Uma pesquisa sobre o trabalho dos professores da rede pública durante a pandemia aponta que 89% não tinha experiência anterior à pandemia para dar aulas remotas – e 42% dos entrevistados afirmam que seguem sem treinamento, aprendendo tudo por conta própria. Para 21%, é difícil ou muito difícil lidar com tecnologias digitais.

Os resultados mostram a dificuldade dos professores em lidar com a nova realidade, e o esforço pessoal para transmitir a aprendizagem aos estudantes durante a emergência de saúde provocada pelo coronavírus.

A pesquisa “Trabalho Docente em Tempos de Pandemia”, foi feita pelo Grupo de Estudos sobre Política Educacional e Trabalho Docente da Universidade Federal de Minas Gerais (Gestrado/UFMG) e a Confederação Nacional dos Trabalhadores em Educação (CNTE). Os dados foram coletados entre 8 e 30 de junho, com 15.654 docentes de todo o Brasil, da educação infantil, ensino fundamental e educação de jovens e adultos.

Os dados mostram que:

82% dos professores estão dando aulas dentro de casa

82% dos docentes disseram que as horas de trabalho aumentaram

84% dos professores afirmam que o envolvimento dos alunos diminuiu um pouco ou diminuiu drasticamente durante a pandemia.

80% dos entrevistados afirmam que a principal dificuldade dos estudantes é a falta de acesso à internet e computadores; seguida pela dificuldade das famílias em apoiar os estudantes (74%); a falta de motivação dos alunos (53%) e o desconhecimento dos alunos em usar recursos tecnológicos (38%).

O estado emocional dos professores também está sendo colocado à prova: 69% declararam ter medo e insegurança por não saber como será o retorno à normalidade e 50% declaram ter medo em relação ao futuro.

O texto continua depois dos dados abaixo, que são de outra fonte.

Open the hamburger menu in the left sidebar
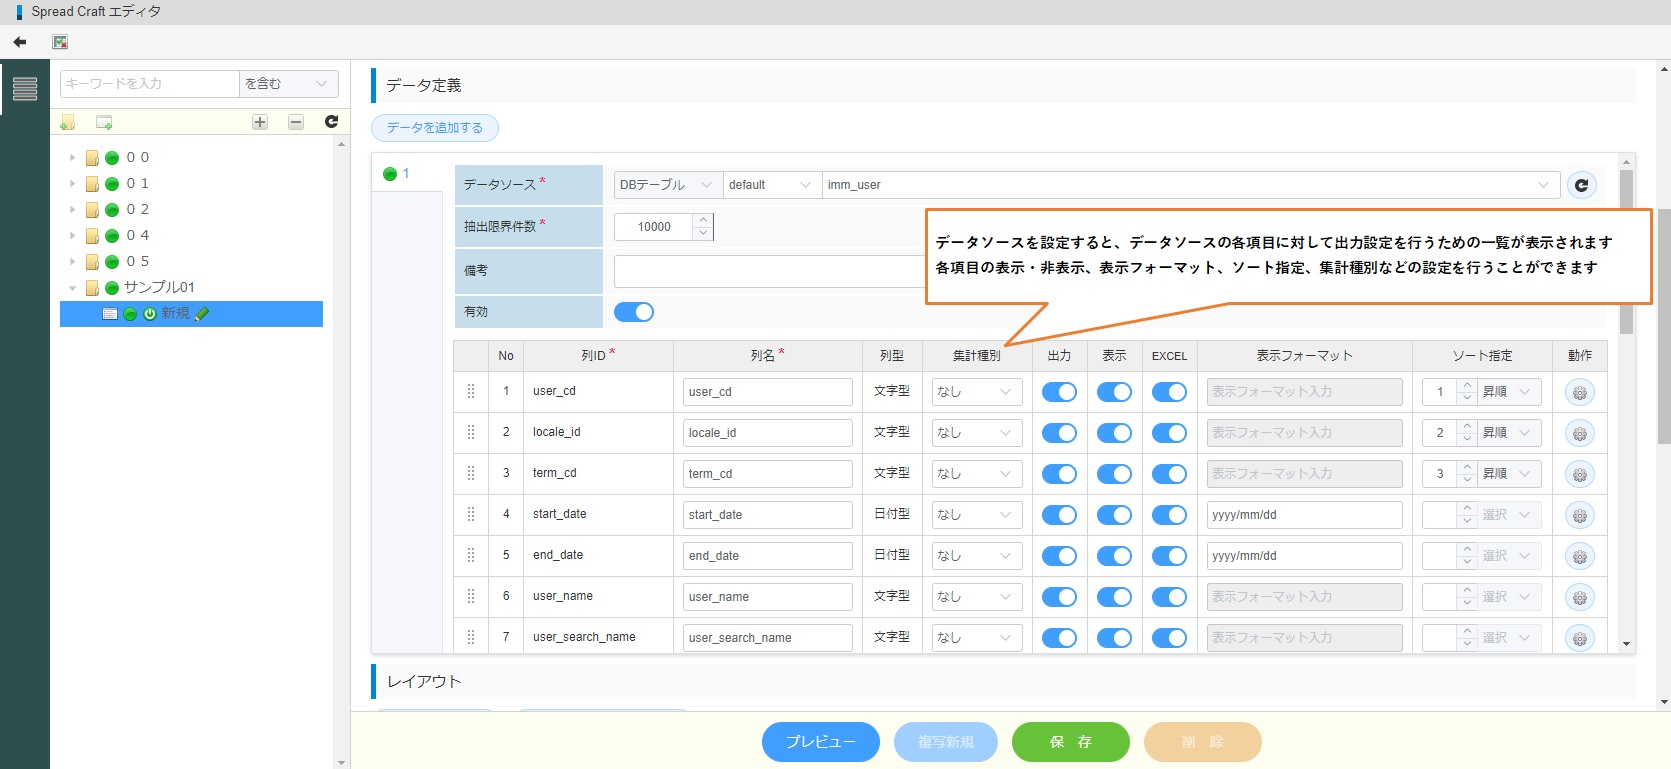1671x769 pixels. [x=25, y=89]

“É um cenário preocupante, que demonstra a dificuldade do poder público em dar uma resposta neste momento emergencial”, afirma Dalila Andrade Oliveira, professora titular de políticas públicas em educação UFMG e coordenadora da pesquisa. “A culpa não é dos professores”.

“Todos nós fomos surpreendidos pela pandemia, mas os dados refletem a precariedade da oferta da educação básica do Brasil. Na urgência de responder ao direito à educação dos estudantes, o mínimo que as redes poderiam fazer é fornecer essa formação aos docentes”, analisa.